THE PROBLEM:
Would you repeat every line below exactly, please?

Saved data entries
************

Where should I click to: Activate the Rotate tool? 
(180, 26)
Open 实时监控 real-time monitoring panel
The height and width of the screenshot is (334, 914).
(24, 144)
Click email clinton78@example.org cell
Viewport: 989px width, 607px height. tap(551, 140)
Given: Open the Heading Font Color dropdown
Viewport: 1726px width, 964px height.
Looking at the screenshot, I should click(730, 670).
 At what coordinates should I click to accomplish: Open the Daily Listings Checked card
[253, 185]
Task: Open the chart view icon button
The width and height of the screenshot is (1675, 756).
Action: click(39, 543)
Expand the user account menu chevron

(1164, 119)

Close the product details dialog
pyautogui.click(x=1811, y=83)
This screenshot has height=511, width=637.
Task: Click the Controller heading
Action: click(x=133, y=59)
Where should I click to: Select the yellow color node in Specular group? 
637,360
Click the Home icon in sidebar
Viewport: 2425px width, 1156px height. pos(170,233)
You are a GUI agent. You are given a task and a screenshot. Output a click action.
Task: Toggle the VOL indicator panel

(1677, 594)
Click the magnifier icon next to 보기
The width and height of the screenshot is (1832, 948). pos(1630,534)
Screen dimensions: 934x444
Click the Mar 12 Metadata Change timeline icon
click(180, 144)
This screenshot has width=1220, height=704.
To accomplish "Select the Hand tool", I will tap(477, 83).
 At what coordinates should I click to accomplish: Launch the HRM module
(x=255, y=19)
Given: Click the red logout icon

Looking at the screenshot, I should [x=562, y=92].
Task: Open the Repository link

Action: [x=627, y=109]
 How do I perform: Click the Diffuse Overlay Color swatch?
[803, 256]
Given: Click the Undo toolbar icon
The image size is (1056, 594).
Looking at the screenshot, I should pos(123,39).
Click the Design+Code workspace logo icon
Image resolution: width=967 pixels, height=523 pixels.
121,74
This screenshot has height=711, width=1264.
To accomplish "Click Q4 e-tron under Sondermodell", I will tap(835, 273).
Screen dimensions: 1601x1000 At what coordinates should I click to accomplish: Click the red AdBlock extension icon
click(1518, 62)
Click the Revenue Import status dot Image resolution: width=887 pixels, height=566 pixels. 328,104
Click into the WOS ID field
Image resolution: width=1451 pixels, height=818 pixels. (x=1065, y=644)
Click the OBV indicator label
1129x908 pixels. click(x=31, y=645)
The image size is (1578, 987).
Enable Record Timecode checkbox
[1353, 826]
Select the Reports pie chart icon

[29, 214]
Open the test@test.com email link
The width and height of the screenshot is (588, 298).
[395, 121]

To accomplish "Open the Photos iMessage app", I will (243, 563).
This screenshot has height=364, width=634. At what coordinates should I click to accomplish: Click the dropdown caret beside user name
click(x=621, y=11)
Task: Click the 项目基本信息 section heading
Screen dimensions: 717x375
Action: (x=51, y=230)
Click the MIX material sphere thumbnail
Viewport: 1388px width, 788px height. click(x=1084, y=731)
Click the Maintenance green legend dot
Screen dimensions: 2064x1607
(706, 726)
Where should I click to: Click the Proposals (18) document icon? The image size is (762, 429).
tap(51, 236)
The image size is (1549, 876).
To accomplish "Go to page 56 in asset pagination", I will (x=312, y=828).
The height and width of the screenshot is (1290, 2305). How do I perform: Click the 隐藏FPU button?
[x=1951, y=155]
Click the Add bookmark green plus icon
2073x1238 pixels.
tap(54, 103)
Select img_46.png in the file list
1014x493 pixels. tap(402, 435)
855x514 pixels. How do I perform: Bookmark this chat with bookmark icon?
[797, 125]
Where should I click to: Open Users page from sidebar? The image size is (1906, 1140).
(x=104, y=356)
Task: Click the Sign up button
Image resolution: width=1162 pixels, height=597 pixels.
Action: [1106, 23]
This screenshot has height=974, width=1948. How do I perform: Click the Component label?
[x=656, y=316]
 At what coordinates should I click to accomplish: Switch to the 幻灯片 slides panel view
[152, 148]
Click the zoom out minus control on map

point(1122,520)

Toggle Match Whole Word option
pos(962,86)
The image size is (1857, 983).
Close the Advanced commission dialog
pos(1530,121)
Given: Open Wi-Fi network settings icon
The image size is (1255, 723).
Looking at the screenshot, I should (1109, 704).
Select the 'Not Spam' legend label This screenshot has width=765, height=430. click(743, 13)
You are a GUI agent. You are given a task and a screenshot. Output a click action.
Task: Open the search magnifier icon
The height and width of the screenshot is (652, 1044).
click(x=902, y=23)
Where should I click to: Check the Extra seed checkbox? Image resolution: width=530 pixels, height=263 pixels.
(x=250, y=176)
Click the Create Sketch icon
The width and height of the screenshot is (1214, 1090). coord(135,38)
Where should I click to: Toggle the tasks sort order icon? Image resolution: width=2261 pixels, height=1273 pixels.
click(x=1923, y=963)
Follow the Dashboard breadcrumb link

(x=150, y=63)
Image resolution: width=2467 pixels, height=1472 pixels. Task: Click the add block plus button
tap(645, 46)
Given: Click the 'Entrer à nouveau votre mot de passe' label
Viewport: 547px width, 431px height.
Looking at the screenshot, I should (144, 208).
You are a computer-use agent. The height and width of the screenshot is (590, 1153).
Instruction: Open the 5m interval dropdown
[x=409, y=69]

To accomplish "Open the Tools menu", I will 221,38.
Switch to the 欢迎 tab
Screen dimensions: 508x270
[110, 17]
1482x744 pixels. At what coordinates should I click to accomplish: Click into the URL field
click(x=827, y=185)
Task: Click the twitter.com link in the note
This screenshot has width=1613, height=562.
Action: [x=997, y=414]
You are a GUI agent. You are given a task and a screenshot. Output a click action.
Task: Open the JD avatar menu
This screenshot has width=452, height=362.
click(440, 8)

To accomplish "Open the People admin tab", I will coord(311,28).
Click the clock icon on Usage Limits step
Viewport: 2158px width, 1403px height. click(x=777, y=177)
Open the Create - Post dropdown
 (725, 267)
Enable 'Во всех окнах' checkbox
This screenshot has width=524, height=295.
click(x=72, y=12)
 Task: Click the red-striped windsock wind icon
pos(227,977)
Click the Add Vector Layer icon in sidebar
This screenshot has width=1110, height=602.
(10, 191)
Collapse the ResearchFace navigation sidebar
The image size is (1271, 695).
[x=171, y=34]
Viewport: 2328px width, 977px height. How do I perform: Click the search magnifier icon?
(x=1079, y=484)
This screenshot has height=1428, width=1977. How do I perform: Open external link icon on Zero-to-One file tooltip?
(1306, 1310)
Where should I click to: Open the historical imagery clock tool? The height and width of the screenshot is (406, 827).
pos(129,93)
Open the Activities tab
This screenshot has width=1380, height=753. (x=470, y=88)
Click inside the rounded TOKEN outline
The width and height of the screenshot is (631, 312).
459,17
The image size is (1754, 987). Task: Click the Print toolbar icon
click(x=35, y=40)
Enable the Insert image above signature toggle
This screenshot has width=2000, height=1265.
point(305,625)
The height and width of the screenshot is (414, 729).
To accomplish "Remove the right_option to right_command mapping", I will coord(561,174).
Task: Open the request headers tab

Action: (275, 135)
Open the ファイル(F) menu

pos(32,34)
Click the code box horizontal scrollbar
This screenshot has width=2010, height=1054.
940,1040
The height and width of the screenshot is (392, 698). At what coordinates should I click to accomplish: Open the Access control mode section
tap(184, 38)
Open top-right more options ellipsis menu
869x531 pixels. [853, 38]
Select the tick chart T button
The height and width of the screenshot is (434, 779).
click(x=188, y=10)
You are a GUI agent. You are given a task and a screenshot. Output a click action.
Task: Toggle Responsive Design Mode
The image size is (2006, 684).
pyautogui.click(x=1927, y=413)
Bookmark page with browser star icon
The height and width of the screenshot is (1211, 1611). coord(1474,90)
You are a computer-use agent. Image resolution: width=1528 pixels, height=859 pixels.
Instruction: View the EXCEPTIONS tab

************

THE COMPLETED TASK:
Where should I click to: Activate the Rotate tool? 
(180, 26)
Open 实时监控 real-time monitoring panel
The height and width of the screenshot is (334, 914).
(24, 144)
Click email clinton78@example.org cell
Viewport: 989px width, 607px height. tap(551, 140)
Given: Open the Heading Font Color dropdown
Viewport: 1726px width, 964px height.
Looking at the screenshot, I should click(730, 670).
 At what coordinates should I click to accomplish: Open the Daily Listings Checked card
[253, 185]
Task: Open the chart view icon button
The width and height of the screenshot is (1675, 756).
Action: click(39, 543)
Expand the user account menu chevron

(1164, 119)

Close the product details dialog
pyautogui.click(x=1811, y=83)
This screenshot has height=511, width=637.
Task: Click the Controller heading
Action: click(x=133, y=59)
Where should I click to: Select the yellow color node in Specular group? 
637,360
Click the Home icon in sidebar
Viewport: 2425px width, 1156px height. pos(170,233)
You are a GUI agent. You are given a task and a screenshot. Output a click action.
Task: Toggle the VOL indicator panel

(1677, 594)
Click the magnifier icon next to 보기
The width and height of the screenshot is (1832, 948). pos(1630,534)
Screen dimensions: 934x444
Click the Mar 12 Metadata Change timeline icon
click(180, 144)
This screenshot has width=1220, height=704.
To accomplish "Select the Hand tool", I will tap(477, 83).
 At what coordinates should I click to accomplish: Launch the HRM module
(x=255, y=19)
Given: Click the red logout icon

Looking at the screenshot, I should [x=562, y=92].
Task: Open the Repository link

Action: [x=627, y=109]
 How do I perform: Click the Diffuse Overlay Color swatch?
[803, 256]
Given: Click the Undo toolbar icon
The image size is (1056, 594).
Looking at the screenshot, I should pos(123,39).
Click the Design+Code workspace logo icon
Image resolution: width=967 pixels, height=523 pixels.
121,74
This screenshot has height=711, width=1264.
To accomplish "Click Q4 e-tron under Sondermodell", I will tap(835, 273).
Screen dimensions: 1601x1000 At what coordinates should I click to accomplish: Click the red AdBlock extension icon
click(1518, 62)
Click the Revenue Import status dot Image resolution: width=887 pixels, height=566 pixels. 328,104
Click into the WOS ID field
Image resolution: width=1451 pixels, height=818 pixels. (x=1065, y=644)
Click the OBV indicator label
1129x908 pixels. click(x=31, y=645)
The image size is (1578, 987).
Enable Record Timecode checkbox
[1353, 826]
Select the Reports pie chart icon

[29, 214]
Open the test@test.com email link
The width and height of the screenshot is (588, 298).
[395, 121]

To accomplish "Open the Photos iMessage app", I will (243, 563).
This screenshot has height=364, width=634. At what coordinates should I click to accomplish: Click the dropdown caret beside user name
click(x=621, y=11)
Task: Click the 项目基本信息 section heading
Screen dimensions: 717x375
Action: (x=51, y=230)
Click the MIX material sphere thumbnail
Viewport: 1388px width, 788px height. click(x=1084, y=731)
Click the Maintenance green legend dot
Screen dimensions: 2064x1607
(706, 726)
Where should I click to: Click the Proposals (18) document icon? The image size is (762, 429).
tap(51, 236)
The image size is (1549, 876).
To accomplish "Go to page 56 in asset pagination", I will (x=312, y=828).
The height and width of the screenshot is (1290, 2305). How do I perform: Click the 隐藏FPU button?
[x=1951, y=155]
Click the Add bookmark green plus icon
2073x1238 pixels.
tap(54, 103)
Select img_46.png in the file list
1014x493 pixels. tap(402, 435)
855x514 pixels. How do I perform: Bookmark this chat with bookmark icon?
[797, 125]
Where should I click to: Open Users page from sidebar? The image size is (1906, 1140).
(x=104, y=356)
Task: Click the Sign up button
Image resolution: width=1162 pixels, height=597 pixels.
Action: [1106, 23]
This screenshot has height=974, width=1948. How do I perform: Click the Component label?
[x=656, y=316]
 At what coordinates should I click to accomplish: Switch to the 幻灯片 slides panel view
[152, 148]
Click the zoom out minus control on map

point(1122,520)

Toggle Match Whole Word option
pos(962,86)
The image size is (1857, 983).
Close the Advanced commission dialog
pos(1530,121)
Given: Open Wi-Fi network settings icon
The image size is (1255, 723).
Looking at the screenshot, I should (1109, 704).
Select the 'Not Spam' legend label This screenshot has width=765, height=430. click(743, 13)
You are a GUI agent. You are given a task and a screenshot. Output a click action.
Task: Open the search magnifier icon
The height and width of the screenshot is (652, 1044).
click(x=902, y=23)
Where should I click to: Check the Extra seed checkbox? Image resolution: width=530 pixels, height=263 pixels.
(x=250, y=176)
Click the Create Sketch icon
The width and height of the screenshot is (1214, 1090). coord(135,38)
Where should I click to: Toggle the tasks sort order icon? Image resolution: width=2261 pixels, height=1273 pixels.
click(x=1923, y=963)
Follow the Dashboard breadcrumb link

(x=150, y=63)
Image resolution: width=2467 pixels, height=1472 pixels. Task: Click the add block plus button
tap(645, 46)
Given: Click the 'Entrer à nouveau votre mot de passe' label
Viewport: 547px width, 431px height.
Looking at the screenshot, I should (144, 208).
You are a computer-use agent. The height and width of the screenshot is (590, 1153).
Instruction: Open the 5m interval dropdown
[x=409, y=69]

To accomplish "Open the Tools menu", I will 221,38.
Switch to the 欢迎 tab
Screen dimensions: 508x270
[110, 17]
1482x744 pixels. At what coordinates should I click to accomplish: Click into the URL field
click(x=827, y=185)
Task: Click the twitter.com link in the note
This screenshot has width=1613, height=562.
Action: [x=997, y=414]
You are a GUI agent. You are given a task and a screenshot. Output a click action.
Task: Open the JD avatar menu
This screenshot has width=452, height=362.
click(440, 8)

To accomplish "Open the People admin tab", I will coord(311,28).
Click the clock icon on Usage Limits step
Viewport: 2158px width, 1403px height. click(x=777, y=177)
Open the Create - Post dropdown
 (725, 267)
Enable 'Во всех окнах' checkbox
This screenshot has width=524, height=295.
click(x=72, y=12)
 Task: Click the red-striped windsock wind icon
pos(227,977)
Click the Add Vector Layer icon in sidebar
This screenshot has width=1110, height=602.
(10, 191)
Collapse the ResearchFace navigation sidebar
The image size is (1271, 695).
[x=171, y=34]
Viewport: 2328px width, 977px height. How do I perform: Click the search magnifier icon?
(x=1079, y=484)
This screenshot has height=1428, width=1977. How do I perform: Open external link icon on Zero-to-One file tooltip?
(1306, 1310)
Where should I click to: Open the historical imagery clock tool? The height and width of the screenshot is (406, 827).
pos(129,93)
Open the Activities tab
This screenshot has width=1380, height=753. (x=470, y=88)
Click inside the rounded TOKEN outline
The width and height of the screenshot is (631, 312).
459,17
The image size is (1754, 987). Task: Click the Print toolbar icon
click(x=35, y=40)
Enable the Insert image above signature toggle
This screenshot has width=2000, height=1265.
point(305,625)
The height and width of the screenshot is (414, 729).
To accomplish "Remove the right_option to right_command mapping", I will coord(561,174).
Task: Open the request headers tab

Action: (275, 135)
Open the ファイル(F) menu

pos(32,34)
Click the code box horizontal scrollbar
This screenshot has width=2010, height=1054.
940,1040
The height and width of the screenshot is (392, 698). At what coordinates should I click to accomplish: Open the Access control mode section
tap(184, 38)
Open top-right more options ellipsis menu
869x531 pixels. [853, 38]
Select the tick chart T button
The height and width of the screenshot is (434, 779).
click(x=188, y=10)
You are a GUI agent. You are given a task and a screenshot. Output a click action.
Task: Toggle Responsive Design Mode
The image size is (2006, 684).
pyautogui.click(x=1927, y=413)
Bookmark page with browser star icon
The height and width of the screenshot is (1211, 1611). coord(1474,90)
You are a computer-use agent. Image resolution: width=1528 pixels, height=859 pixels.
Instruction: View the EXCEPTIONS tab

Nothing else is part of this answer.